Sans doute parce que le cinéaste multi récompensé (deux Palmes d’or, cinq César, un Oscar depuis ses deux derniers films, Le Ruban blanc, en 2009 et Amour, en 2012) ne peut se départir d’une vision du monde globalement pessimiste. C’est, disons, sa marque de fabrique, celle qui a donné des longs-métrages fameux, mais pas franchement désopilants. Comme l’écrivent Michel Cieutat et Philippe Boyer, dans leur récent livre d’entretiens avec le maître,  » A travers les funny games qu’imaginent le cynique Alfonso et sa complice Despina, Haneke transforme un joyeux marivaudage en vision désabusée de la passion et du mariage.  » On sait bien, une fois adulte, que malgré la fin heureuse, aucun protagoniste (ni ces gamines ni ces petits gars, ni peut-être même les meneurs de ce divertissement) ne sort indemne de l’aventure. L’infidélité laisse toujours une marque, en dépit du retour au calme des sentiments. Mais il flotte ici, sur les romances dépeintes par Haneke, un air de vraie dévastation. Là où Mozart nous invite, en matière amoureuse, à garder les pieds sur terre, à montrer de la bienveillance et à oublier (si possible) les offenses, l’esthétique épurée de l’Autrichien, dans sa découpe au scalpel d’une précision maniaque, propose une lecture aiguisée, intransigeante et sombre du mythe des épreuves. Ses tableaux souvent d’une symétrie parfaite, le statisme (ou les freezings,figements plus ou moins longs) de la foule, l’espace qu’il vide parfois si longtemps de ses occupants renforcent le côté carré, absolutiste du propos – terriblement clinique, net et juste, plaideront ses nombreux partisans. Par bonheur, sur ces tromperies douloureuses, savamment orchestrées, coule en continu le miel suave de la musique mozartienne, sous la baguette enchanteresse du très charmant Ludovic Morlot.

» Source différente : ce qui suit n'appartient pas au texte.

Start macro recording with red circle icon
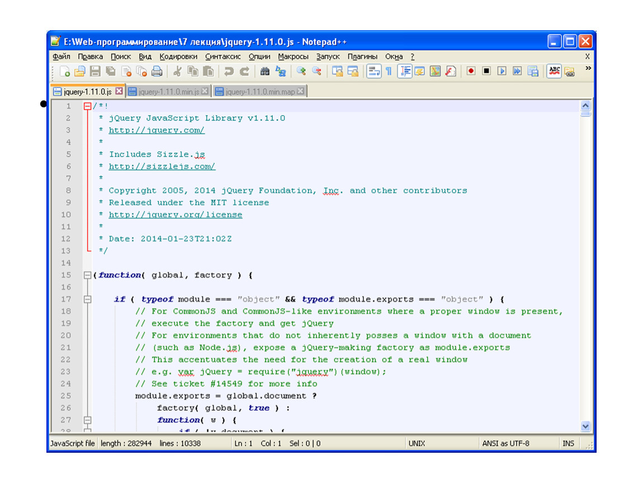Image resolution: width=643 pixels, height=483 pixels. click(471, 71)
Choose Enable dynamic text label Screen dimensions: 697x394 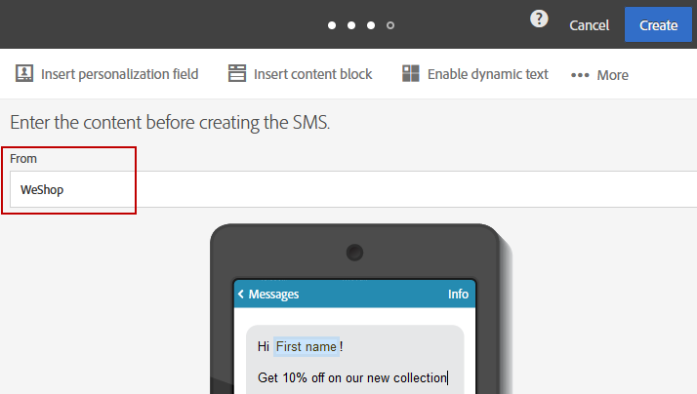pyautogui.click(x=488, y=74)
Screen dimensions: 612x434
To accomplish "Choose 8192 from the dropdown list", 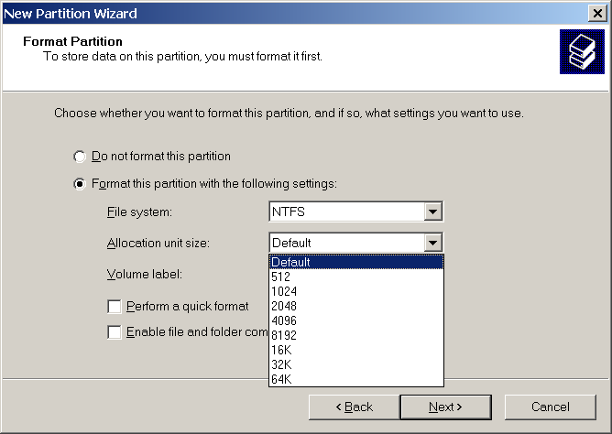I will point(355,335).
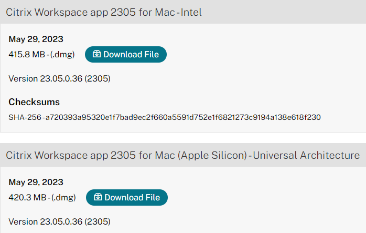The height and width of the screenshot is (233, 366).
Task: Collapse the Citrix Workspace app 2305 Mac-Intel header
Action: pyautogui.click(x=183, y=12)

Cosi fan tutte, à La Monnaie (à Bruxelles), jusqu’au 23 juin. Info sur www.lamonnaie.be

Photo:Symétries au sol, Ferrando (Juan Francisco Gatell) et Guglielmo (Andreas Wolf) feignent de mourir, pour séduire les deux soeurs Fiordiligi (Anett Fritsch) et Dorabella (Paola Gardina), sous l’oeil expérimental de Don Alfonso (William Shimell) et de sa complice Despina (Kerstin Avemo). Photo Javier del Real.